I was not the only one thinking about this great challenge. Every kid was trying to figure it out, giving the ascent a running start. I watched as one after the other attempted to make it to the top, only to slip, fall, and slide back down in frustration out of reach of their goal. Sounds a lot like the music business these days, doesn’t it?

I myself tried those methods and found they did not work for me either. What were we doing wrong? It wasn’t the amount of effort that was lacking. It wasn’t speed. What was the problem?

Studying others’ failures, I finally found where the problem was. I gave my method a try, and it worked.

The use of hands at just the right time was the key. Apply hands too early, momentum was slowed.
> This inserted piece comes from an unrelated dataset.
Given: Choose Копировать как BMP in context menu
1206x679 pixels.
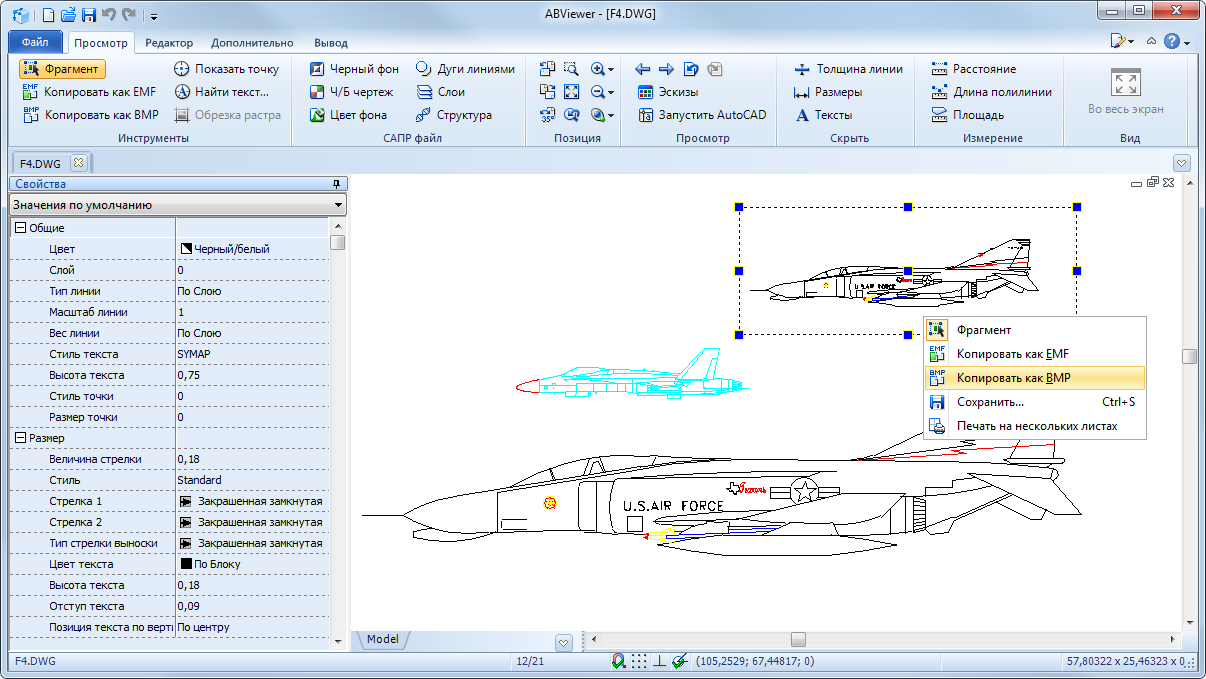Looking at the screenshot, I should [1014, 378].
Apply hands to late, not enough strength to regain momentum. So, just before momentum equaled gravitation pull, I grabbed the sides and gave one quick yank. That allowed my shoes to dig in on the next two steps, escaping gravity, and propelling me to the top. Everybody quickly caught on and next thing you know, going up the down slide was old hat.

My personality is still the same: I identify the most basic and important challenge to success, find ways to work within those confines, teach it, and then move forward. I’m doing that now with the music business. I invented, a way to document ownership of a song through a third-party validator, and yet retain control of your data.

But I could not invent it until I stood still and asked, “What is everybody doing wrong?”

You see, those kids going up the slide were doing many things right, but the most important thing they needed to do was so simple nobody thought of it, and their failures kept mounting. Nobody found the solution, to the slide problem, that is, until I stood still and watched.

In the music business today the thing everybody wants is worldwide distribution. Worldwide distribution is so easy as to be ridiculous. It’s like climbing up the ladder, sitting on a piece of foil, and WHOOSH! 


On the slide, if you don’t prepare for the landing, you will land face first in the dirt. Not good.

In the same manner, without preparing for worldwide distribution, your catalog will not be yours. The preparation involved is all about proving you own the works you are uploading to digital aggregators/distributors.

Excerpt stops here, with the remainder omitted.